The strongest predictors of young physicians' support for unionization in our study were desire for independence and concern for the best patient care. In a previous survey, a substantial majority of respondents indicated that today's physicians believe that control of health care by insurance companies leads to substandard care and that managed care systems restrain them from providing optimal patient care.17,27 Thus, given the ongoing changes in the U.S. health care system, it may be reasonable to conclude that interest in physicians' unionization will continue to increase. Whether physicians' unions will be able to address and counter the frustrations of physicians is unclear.
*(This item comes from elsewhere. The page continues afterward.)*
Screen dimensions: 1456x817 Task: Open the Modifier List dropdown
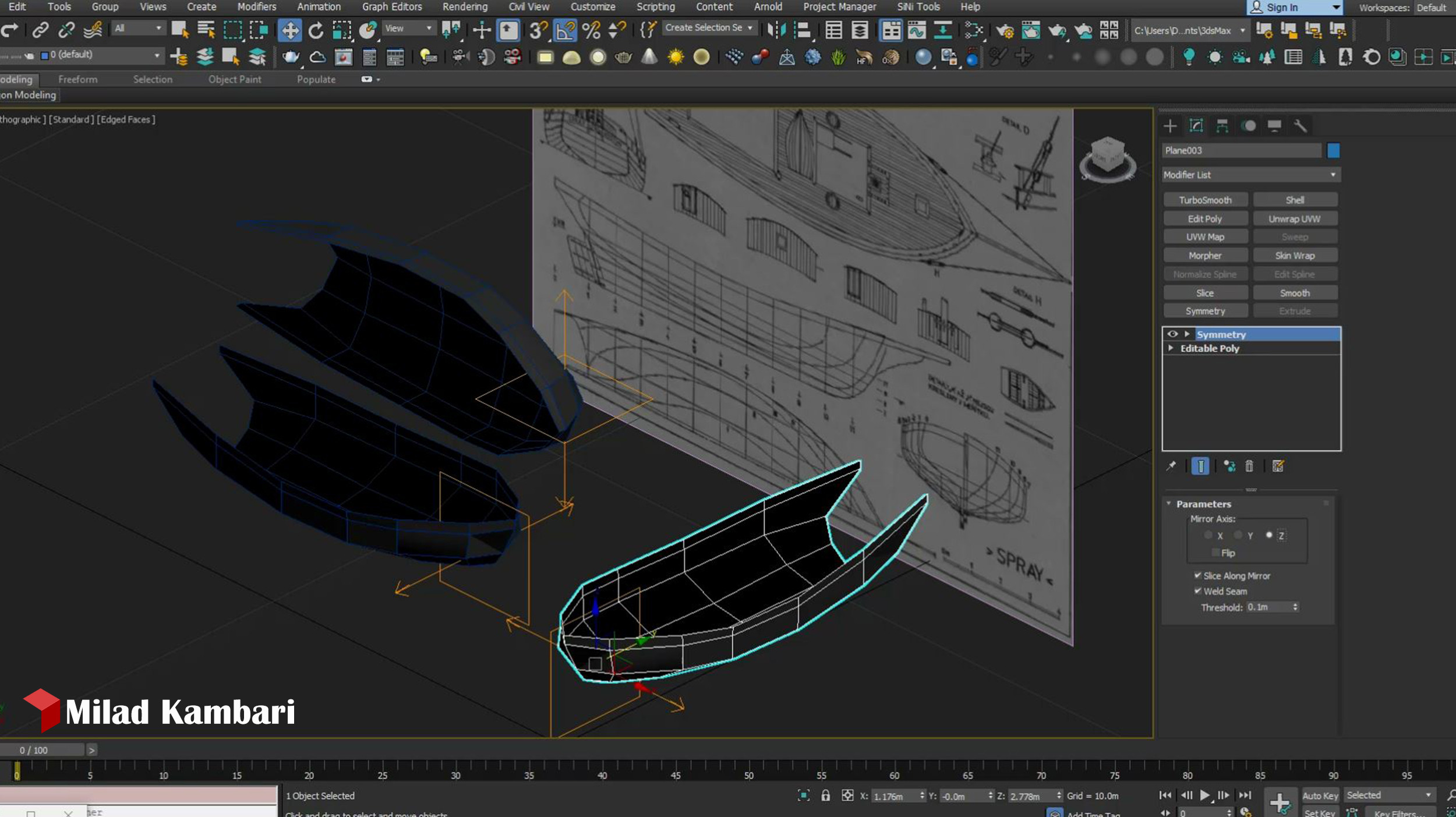(x=1250, y=175)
It remains to be seen whether this era, like the 1980s, will be one in which physicians' unions virtually disappear after the turbulence subsides, or whether it will begin a new age in which most physicians sustain support for unionization.
The advantages of our study include the large sample size, the gender composition of the sample, and the broad specialty and geographic distributions of the participants. Comparisons of the study sample with national data on physicians' characteristics and distributions28 suggest that our study sample resembles the population of young practicing physicians in the United States (ages 44 and younger) with regard to gender (32% of women physicians in that age group nationally), and some specialties, including internal medicine and medical subspecialties, obstetrics/gynecology, and psychiatry. However, our findings may not be fully generalizable to the entire population of young physicians in the United States due to the fact that the study participants graduated from a single medical school. Likewise, the opinions of these relatively young physicians may not necessarily reflect those of older physicians.
Despite these limitations, our results indicate that in a sample of young physicians approval of physicians' unions is associated with factors that reflect their frustration with market-driven policies that compromise quality of care and factors that negatively affect their autonomy, incomes, and personal satisfaction. Thus, the support of young physicians for unionization may derive from a complex combination of factors that include both altruism and self-interest.